• **Supplied data**
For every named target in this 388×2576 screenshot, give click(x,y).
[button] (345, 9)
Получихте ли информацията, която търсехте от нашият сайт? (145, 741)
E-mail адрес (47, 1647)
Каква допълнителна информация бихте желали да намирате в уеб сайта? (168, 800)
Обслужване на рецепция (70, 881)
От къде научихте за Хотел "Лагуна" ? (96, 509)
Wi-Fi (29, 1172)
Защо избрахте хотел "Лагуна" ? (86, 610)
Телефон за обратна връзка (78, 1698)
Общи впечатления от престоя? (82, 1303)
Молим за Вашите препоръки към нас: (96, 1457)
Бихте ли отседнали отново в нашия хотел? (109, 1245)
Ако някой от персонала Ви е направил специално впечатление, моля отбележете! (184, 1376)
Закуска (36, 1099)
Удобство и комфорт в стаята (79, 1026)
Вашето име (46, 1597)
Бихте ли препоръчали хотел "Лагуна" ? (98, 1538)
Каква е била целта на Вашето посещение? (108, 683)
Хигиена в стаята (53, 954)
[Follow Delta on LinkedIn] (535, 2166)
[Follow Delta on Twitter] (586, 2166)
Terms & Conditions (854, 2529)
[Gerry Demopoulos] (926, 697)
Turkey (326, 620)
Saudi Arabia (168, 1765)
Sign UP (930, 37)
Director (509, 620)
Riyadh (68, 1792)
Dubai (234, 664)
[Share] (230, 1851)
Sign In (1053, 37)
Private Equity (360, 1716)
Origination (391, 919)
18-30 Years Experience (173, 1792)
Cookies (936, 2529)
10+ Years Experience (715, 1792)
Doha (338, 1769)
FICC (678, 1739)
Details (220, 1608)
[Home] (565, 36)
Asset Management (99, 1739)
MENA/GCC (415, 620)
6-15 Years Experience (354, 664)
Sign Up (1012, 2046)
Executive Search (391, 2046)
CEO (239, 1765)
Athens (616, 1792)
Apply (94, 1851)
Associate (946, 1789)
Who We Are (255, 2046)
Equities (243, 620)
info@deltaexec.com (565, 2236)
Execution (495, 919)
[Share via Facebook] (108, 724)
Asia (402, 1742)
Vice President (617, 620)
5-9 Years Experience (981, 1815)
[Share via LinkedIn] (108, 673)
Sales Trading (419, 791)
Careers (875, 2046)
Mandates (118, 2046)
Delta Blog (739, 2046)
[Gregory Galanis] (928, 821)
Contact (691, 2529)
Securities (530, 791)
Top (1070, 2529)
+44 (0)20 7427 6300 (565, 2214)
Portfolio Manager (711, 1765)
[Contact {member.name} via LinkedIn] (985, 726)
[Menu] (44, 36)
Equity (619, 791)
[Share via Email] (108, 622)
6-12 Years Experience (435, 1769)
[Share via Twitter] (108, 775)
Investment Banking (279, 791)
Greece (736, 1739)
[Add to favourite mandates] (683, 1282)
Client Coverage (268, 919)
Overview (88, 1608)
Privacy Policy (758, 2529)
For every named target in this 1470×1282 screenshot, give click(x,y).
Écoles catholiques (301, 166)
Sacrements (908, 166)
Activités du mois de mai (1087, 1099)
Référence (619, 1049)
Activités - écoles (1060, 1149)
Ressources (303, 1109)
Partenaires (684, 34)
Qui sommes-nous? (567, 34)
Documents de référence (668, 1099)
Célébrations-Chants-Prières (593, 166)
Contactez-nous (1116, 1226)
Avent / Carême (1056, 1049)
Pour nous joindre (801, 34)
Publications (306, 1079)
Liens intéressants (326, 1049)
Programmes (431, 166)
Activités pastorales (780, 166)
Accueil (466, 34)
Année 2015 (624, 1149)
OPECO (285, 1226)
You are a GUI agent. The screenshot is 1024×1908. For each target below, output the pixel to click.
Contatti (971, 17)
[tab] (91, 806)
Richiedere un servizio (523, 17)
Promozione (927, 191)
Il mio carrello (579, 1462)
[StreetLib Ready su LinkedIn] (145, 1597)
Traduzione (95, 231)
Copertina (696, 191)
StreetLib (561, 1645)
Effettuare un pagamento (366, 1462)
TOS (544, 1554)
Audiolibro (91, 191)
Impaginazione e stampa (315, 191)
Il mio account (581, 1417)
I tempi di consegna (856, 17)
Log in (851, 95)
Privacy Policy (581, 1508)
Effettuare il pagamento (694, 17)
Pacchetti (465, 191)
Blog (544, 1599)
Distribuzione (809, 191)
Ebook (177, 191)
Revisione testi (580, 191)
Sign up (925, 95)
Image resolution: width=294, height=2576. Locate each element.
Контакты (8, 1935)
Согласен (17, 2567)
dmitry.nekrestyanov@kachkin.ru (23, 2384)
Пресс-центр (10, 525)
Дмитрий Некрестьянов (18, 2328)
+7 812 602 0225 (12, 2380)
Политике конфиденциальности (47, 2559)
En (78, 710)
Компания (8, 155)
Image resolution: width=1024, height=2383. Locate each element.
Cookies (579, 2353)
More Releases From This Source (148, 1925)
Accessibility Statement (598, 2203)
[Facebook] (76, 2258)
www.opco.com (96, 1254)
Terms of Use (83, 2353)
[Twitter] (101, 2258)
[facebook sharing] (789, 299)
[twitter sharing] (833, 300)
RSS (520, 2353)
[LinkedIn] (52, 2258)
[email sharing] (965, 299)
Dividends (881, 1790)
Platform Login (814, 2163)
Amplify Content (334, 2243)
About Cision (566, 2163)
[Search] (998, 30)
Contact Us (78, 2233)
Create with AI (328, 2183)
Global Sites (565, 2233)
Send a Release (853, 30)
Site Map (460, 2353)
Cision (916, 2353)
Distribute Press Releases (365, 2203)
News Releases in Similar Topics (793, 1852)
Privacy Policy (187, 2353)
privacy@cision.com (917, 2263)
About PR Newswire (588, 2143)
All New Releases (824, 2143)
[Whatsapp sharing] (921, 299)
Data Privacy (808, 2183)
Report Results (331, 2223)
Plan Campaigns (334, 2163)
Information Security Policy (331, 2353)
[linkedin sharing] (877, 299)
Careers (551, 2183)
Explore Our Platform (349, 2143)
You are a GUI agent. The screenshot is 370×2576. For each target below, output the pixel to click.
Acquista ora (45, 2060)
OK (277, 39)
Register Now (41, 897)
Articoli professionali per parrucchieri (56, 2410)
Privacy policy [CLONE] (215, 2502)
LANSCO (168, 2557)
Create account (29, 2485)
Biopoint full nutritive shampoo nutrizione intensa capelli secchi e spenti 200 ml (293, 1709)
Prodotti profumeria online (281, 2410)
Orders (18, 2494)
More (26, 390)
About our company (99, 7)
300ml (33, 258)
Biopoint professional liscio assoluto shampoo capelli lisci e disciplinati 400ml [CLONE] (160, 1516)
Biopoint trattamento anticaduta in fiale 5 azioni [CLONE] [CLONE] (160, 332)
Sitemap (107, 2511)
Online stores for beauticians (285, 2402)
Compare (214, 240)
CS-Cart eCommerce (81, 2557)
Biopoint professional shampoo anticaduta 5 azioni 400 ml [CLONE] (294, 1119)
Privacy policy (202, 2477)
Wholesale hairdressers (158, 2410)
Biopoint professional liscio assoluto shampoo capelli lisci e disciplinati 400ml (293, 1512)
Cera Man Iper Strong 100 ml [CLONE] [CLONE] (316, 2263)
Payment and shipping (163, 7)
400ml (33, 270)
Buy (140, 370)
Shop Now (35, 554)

• **What the task requires**
Copy out the material above in full so that every line matches the original.

• **Solved problem**
For every named target in this 388×2576 screenshot, give click(x,y).
[button] (345, 9)
Получихте ли информацията, която търсехте от нашият сайт? (145, 741)
E-mail адрес (47, 1647)
Каква допълнителна информация бихте желали да намирате в уеб сайта? (168, 800)
Обслужване на рецепция (70, 881)
От къде научихте за Хотел "Лагуна" ? (96, 509)
Wi-Fi (29, 1172)
Защо избрахте хотел "Лагуна" ? (86, 610)
Телефон за обратна връзка (78, 1698)
Общи впечатления от престоя? (82, 1303)
Молим за Вашите препоръки към нас: (96, 1457)
Бихте ли отседнали отново в нашия хотел? (109, 1245)
Ако някой от персонала Ви е направил специално впечатление, моля отбележете! (184, 1376)
Закуска (36, 1099)
Удобство и комфорт в стаята (79, 1026)
Вашето име (46, 1597)
Бихте ли препоръчали хотел "Лагуна" ? (98, 1538)
Каква е била целта на Вашето посещение? (108, 683)
Хигиена в стаята (53, 954)
[Follow Delta on LinkedIn] (535, 2166)
[Follow Delta on Twitter] (586, 2166)
Terms & Conditions (854, 2529)
[Gerry Demopoulos] (926, 697)
Turkey (326, 620)
Saudi Arabia (168, 1765)
Sign UP (930, 37)
Director (509, 620)
Riyadh (68, 1792)
Dubai (234, 664)
[Share] (230, 1851)
Sign In (1053, 37)
Private Equity (360, 1716)
Origination (391, 919)
18-30 Years Experience (173, 1792)
Cookies (936, 2529)
10+ Years Experience (715, 1792)
Doha (338, 1769)
FICC (678, 1739)
Details (220, 1608)
[Home] (565, 36)
Asset Management (99, 1739)
MENA/GCC (415, 620)
6-15 Years Experience (354, 664)
Sign Up (1012, 2046)
Executive Search (391, 2046)
CEO (239, 1765)
Athens (616, 1792)
Apply (94, 1851)
Associate (946, 1789)
Who We Are (255, 2046)
Equities (243, 620)
info@deltaexec.com (565, 2236)
Execution (495, 919)
[Share via Facebook] (108, 724)
Asia (402, 1742)
Vice President (617, 620)
5-9 Years Experience (981, 1815)
[Share via LinkedIn] (108, 673)
Sales Trading (419, 791)
Careers (875, 2046)
Mandates (118, 2046)
Delta Blog (739, 2046)
[Gregory Galanis] (928, 821)
Contact (691, 2529)
Securities (530, 791)
Top (1070, 2529)
+44 (0)20 7427 6300 (565, 2214)
Portfolio Manager (711, 1765)
[Contact {member.name} via LinkedIn] (985, 726)
[Menu] (44, 36)
Equity (619, 791)
[Share via Email] (108, 622)
6-12 Years Experience (435, 1769)
[Share via Twitter] (108, 775)
Investment Banking (279, 791)
Greece (736, 1739)
[Add to favourite mandates] (683, 1282)
Client Coverage (268, 919)
Overview (88, 1608)
Privacy Policy (758, 2529)
For every named target in this 1470×1282 screenshot, give click(x,y).
Écoles catholiques (301, 166)
Sacrements (908, 166)
Activités du mois de mai (1087, 1099)
Référence (619, 1049)
Activités - écoles (1060, 1149)
Ressources (303, 1109)
Partenaires (684, 34)
Qui sommes-nous? (567, 34)
Documents de référence (668, 1099)
Célébrations-Chants-Prières (593, 166)
Contactez-nous (1116, 1226)
Avent / Carême (1056, 1049)
Pour nous joindre (801, 34)
Publications (306, 1079)
Liens intéressants (326, 1049)
Programmes (431, 166)
Activités pastorales (780, 166)
Accueil (466, 34)
Année 2015 (624, 1149)
OPECO (285, 1226)
You are a GUI agent. The screenshot is 1024×1908. For each target below, output the pixel to click.
Contatti (971, 17)
[tab] (91, 806)
Richiedere un servizio (523, 17)
Promozione (927, 191)
Il mio carrello (579, 1462)
[StreetLib Ready su LinkedIn] (145, 1597)
Traduzione (95, 231)
Copertina (696, 191)
StreetLib (561, 1645)
Effettuare un pagamento (366, 1462)
TOS (544, 1554)
Audiolibro (91, 191)
Impaginazione e stampa (315, 191)
Il mio account (581, 1417)
I tempi di consegna (856, 17)
Log in (851, 95)
Privacy Policy (581, 1508)
Effettuare il pagamento (694, 17)
Pacchetti (465, 191)
Blog (544, 1599)
Distribuzione (809, 191)
Ebook (177, 191)
Revisione testi (580, 191)
Sign up (925, 95)
Image resolution: width=294, height=2576. Locate each element.
Контакты (8, 1935)
Согласен (17, 2567)
dmitry.nekrestyanov@kachkin.ru (23, 2384)
Пресс-центр (10, 525)
Дмитрий Некрестьянов (18, 2328)
+7 812 602 0225 (12, 2380)
Политике конфиденциальности (47, 2559)
En (78, 710)
Компания (8, 155)
Image resolution: width=1024, height=2383. Locate each element.
Cookies (579, 2353)
More Releases From This Source (148, 1925)
Accessibility Statement (598, 2203)
[Facebook] (76, 2258)
www.opco.com (96, 1254)
Terms of Use (83, 2353)
[Twitter] (101, 2258)
[facebook sharing] (789, 299)
[twitter sharing] (833, 300)
RSS (520, 2353)
[LinkedIn] (52, 2258)
[email sharing] (965, 299)
Dividends (881, 1790)
Platform Login (814, 2163)
Amplify Content (334, 2243)
About Cision (566, 2163)
[Search] (998, 30)
Contact Us (78, 2233)
Create with AI (328, 2183)
Global Sites (565, 2233)
Send a Release (853, 30)
Site Map (460, 2353)
Cision (916, 2353)
Distribute Press Releases (365, 2203)
News Releases in Similar Topics (793, 1852)
Privacy Policy (187, 2353)
privacy@cision.com (917, 2263)
About PR Newswire (588, 2143)
All New Releases (824, 2143)
[Whatsapp sharing] (921, 299)
Data Privacy (808, 2183)
Report Results (331, 2223)
Plan Campaigns (334, 2163)
Information Security Policy (331, 2353)
[linkedin sharing] (877, 299)
Careers (551, 2183)
Explore Our Platform (349, 2143)
You are a GUI agent. The screenshot is 370×2576. For each target below, output the pixel to click.
Acquista ora (45, 2060)
OK (277, 39)
Register Now (41, 897)
Articoli professionali per parrucchieri (56, 2410)
Privacy policy [CLONE] (215, 2502)
LANSCO (168, 2557)
Create account (29, 2485)
Biopoint full nutritive shampoo nutrizione intensa capelli secchi e spenti 200 ml (293, 1709)
Prodotti profumeria online (281, 2410)
Orders (18, 2494)
More (26, 390)
About our company (99, 7)
300ml (33, 258)
Biopoint professional liscio assoluto shampoo capelli lisci e disciplinati 400ml [CLONE] (160, 1516)
Biopoint trattamento anticaduta in fiale 5 azioni [CLONE] [CLONE] (160, 332)
Sitemap (107, 2511)
Online stores for beauticians (285, 2402)
Compare (214, 240)
CS-Cart eCommerce (81, 2557)
Biopoint professional shampoo anticaduta 5 azioni 400 ml [CLONE] (294, 1119)
Privacy policy (202, 2477)
Wholesale hairdressers (158, 2410)
Biopoint professional liscio assoluto shampoo capelli lisci e disciplinati 400ml (293, 1512)
Cera Man Iper Strong 100 ml [CLONE] [CLONE] (316, 2263)
Payment and shipping (163, 7)
400ml (33, 270)
Buy (140, 370)
Shop Now (35, 554)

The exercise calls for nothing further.